──────── Selected extract

Skywork-Reward-V2: Scaling Preference Data Curation via Human-AI Synergy¶
Conference: ICLR 2026
arXiv: 2507.01352
Code: SynPref-40M Dataset Publicly Available
Area: Alignment RLHF / Reward Modeling
Keywords: Reward Model, Preference Data Curation, Human-AI Synergy, Data Quality, Scalable Curation
TL;DR¶
A two-stage Human-AI synergistic preference data curation pipeline is proposed: Phase 1 accumulates approximately 1M preference pairs through 8 iterations of human verification, error-driven adaptive retrieval, and preference-guided LLM annotation; Phase 2 scales the data to 26M pairs using dual-RM consistency filtering. The resulting Skywork-Reward-V2 8B model achieves 97.8% on RewardBench and an average of 88.6% across seven major benchmarks, outperforming all open-source 70B reward models.
Background & Motivation¶
The Reward Model (RM) is a core component of the RLHF pipeline, responsible for converting human preference signals into optimizable scalar rewards. However, as of September 2024, the development of open-source RMs has largely stagnated: 16 of the top 20 models on the RewardBench leaderboard directly or indirectly utilize the same base models or highly similar training data. More critically, improvements in RewardBench scores from approximately 80 to 90+ do not consistently translate into gains in other benchmarks or downstream tasks. The authors conducted a correlation analysis of 31 top open-source RMs across 7 benchmarks and found that the Pearson correlation between RewardBench and other benchmarks is weak, with some dimensions even showing negative correlations.

────────────────
──────── Excerpted data

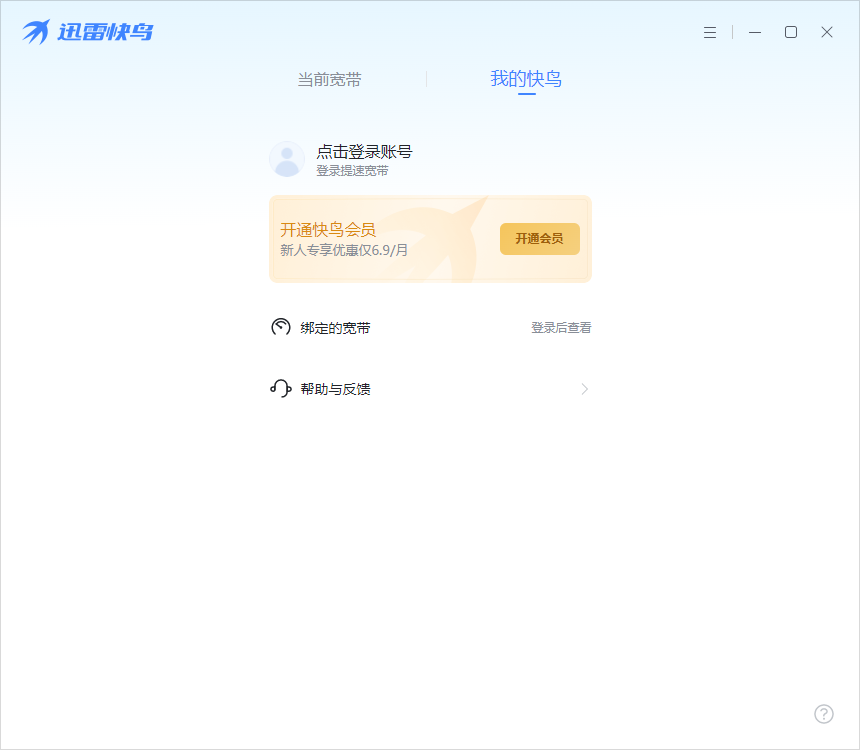Viewport: 860px width, 750px height.
Task: Click the 登录后查看 link
Action: pyautogui.click(x=560, y=327)
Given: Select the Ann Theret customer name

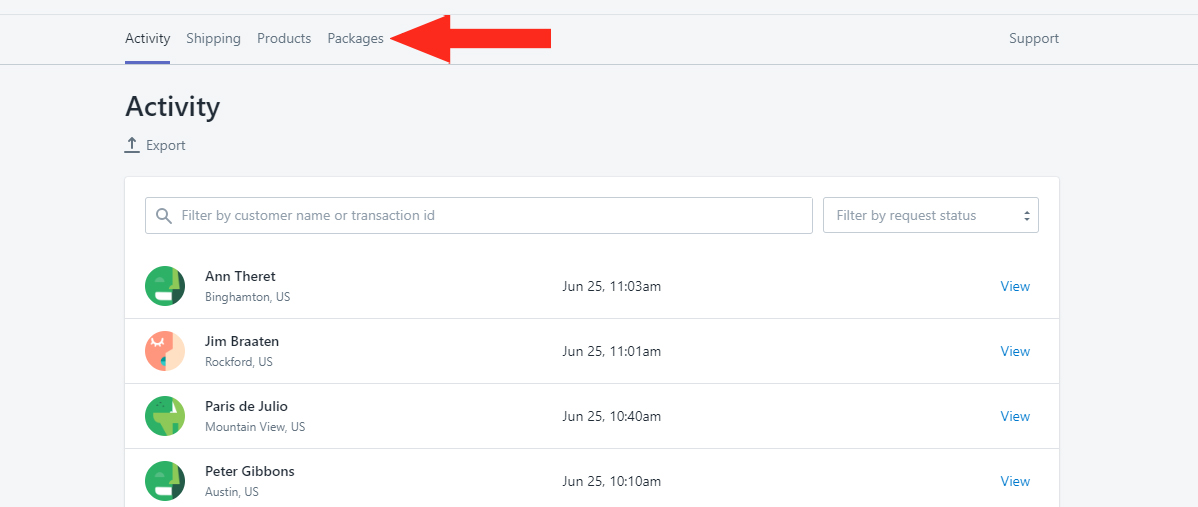Looking at the screenshot, I should pos(240,276).
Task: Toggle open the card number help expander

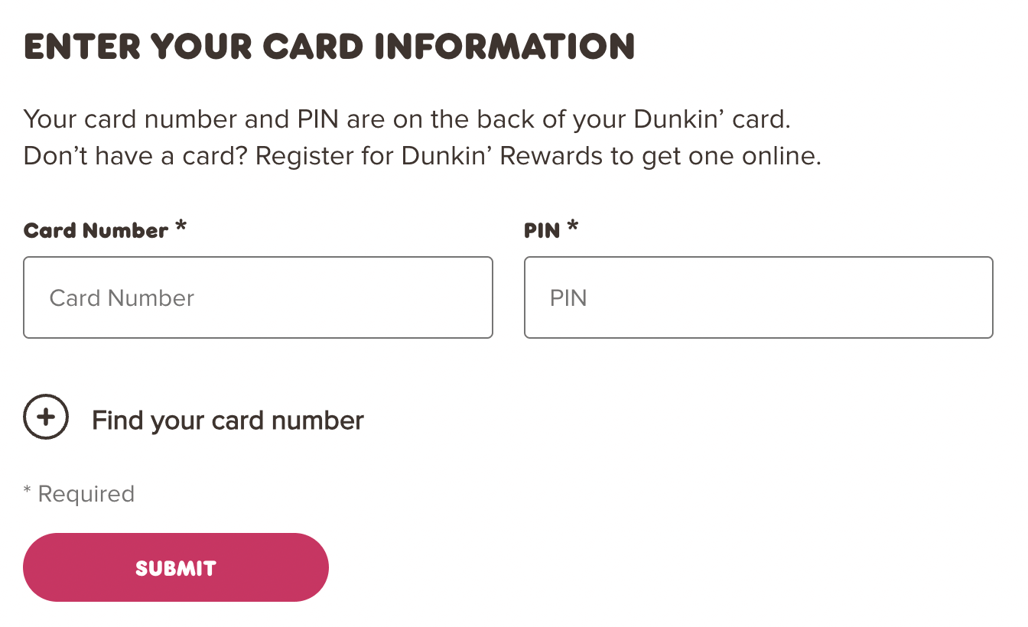Action: (45, 417)
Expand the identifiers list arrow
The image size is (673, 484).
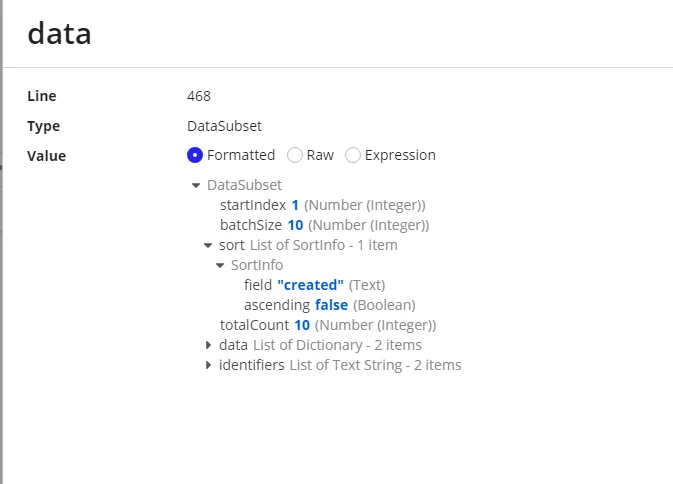pos(208,365)
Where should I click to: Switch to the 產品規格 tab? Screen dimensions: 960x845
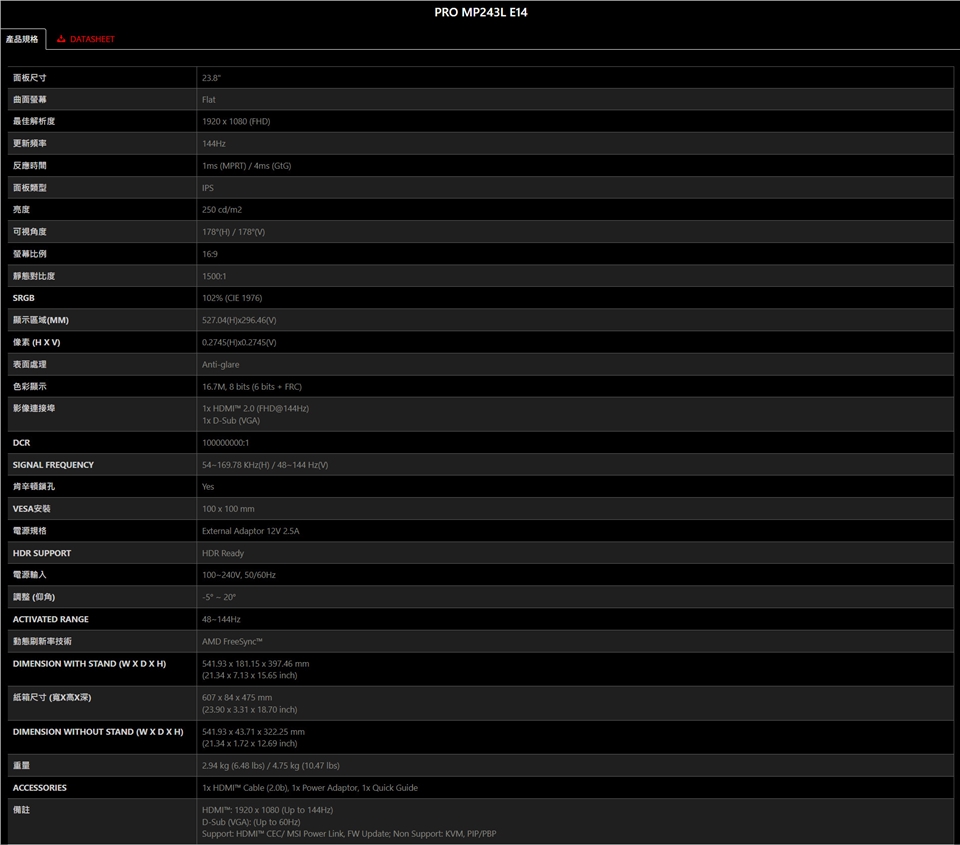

────────────────

Activity 1: In the Skywork-Reward-V2 summary, how many of the top 20 RewardBench models directly or indirectly use the same base models or highly similar training data?
Activity 2: Continue the Skywork-Reward-V2 summary from its final sentence, in the same voice.

Task answer 1: 16 of the top 20 models.

Task answer 2:
The fundamental bottleneck lies not in model architecture or loss functions, but in the preference data itself. Existing preference datasets suffer from three systemic defects: (1) Narrow coverage—concentrated on a few task types; (2) Insufficient synthetic annotation quality—biases introduced by pure LLM annotation cannot self-correct; (3) Lack of rigorous quality control—human annotation is high-quality but not scalable. The paper also compares multiple loss function variants (including improved ranking loss and contrastive loss) for the Gemma-2-27B series, finding that the original version remains optimal in overall performance. This indicates that merely improving training algorithms cannot compensate for deficiencies in data quality.
Core Idea: Use human verification to guide LLM annotation (rather than replace it), and then achieve simultaneous expansion of quality and scale through error-driven retrieval and consistency filtering.
Method¶
Overall Architecture¶
The goal of the paper is to curate a preference dataset, SynPref-40M (40 million pairs, with 26 million retained through curation), that balances quality and scale. The process is divided into two complementary phases: Phase 1 uses a small amount of human annotation to drive 8 iterations of refinement. Each round employs a cycle of "Tool-augmented Human Verification → Error-driven Retrieval → Preference-aware LLM Annotation" to repeatedly identify the current RM's blind spots and append targeted high-quality data, accumulating about 1M pairs. Phase 2 utilizes the best RM from Phase 1 and an independent gold RM as automatic filters to perform dual-consistency screening on massive wild data and recover flipped suspicious samples, expanding the scale to approximately 26M pairs without additional human labor. The final Skywork-Reward-V2 series is trained on this data using the standard Bradley-Terry objective.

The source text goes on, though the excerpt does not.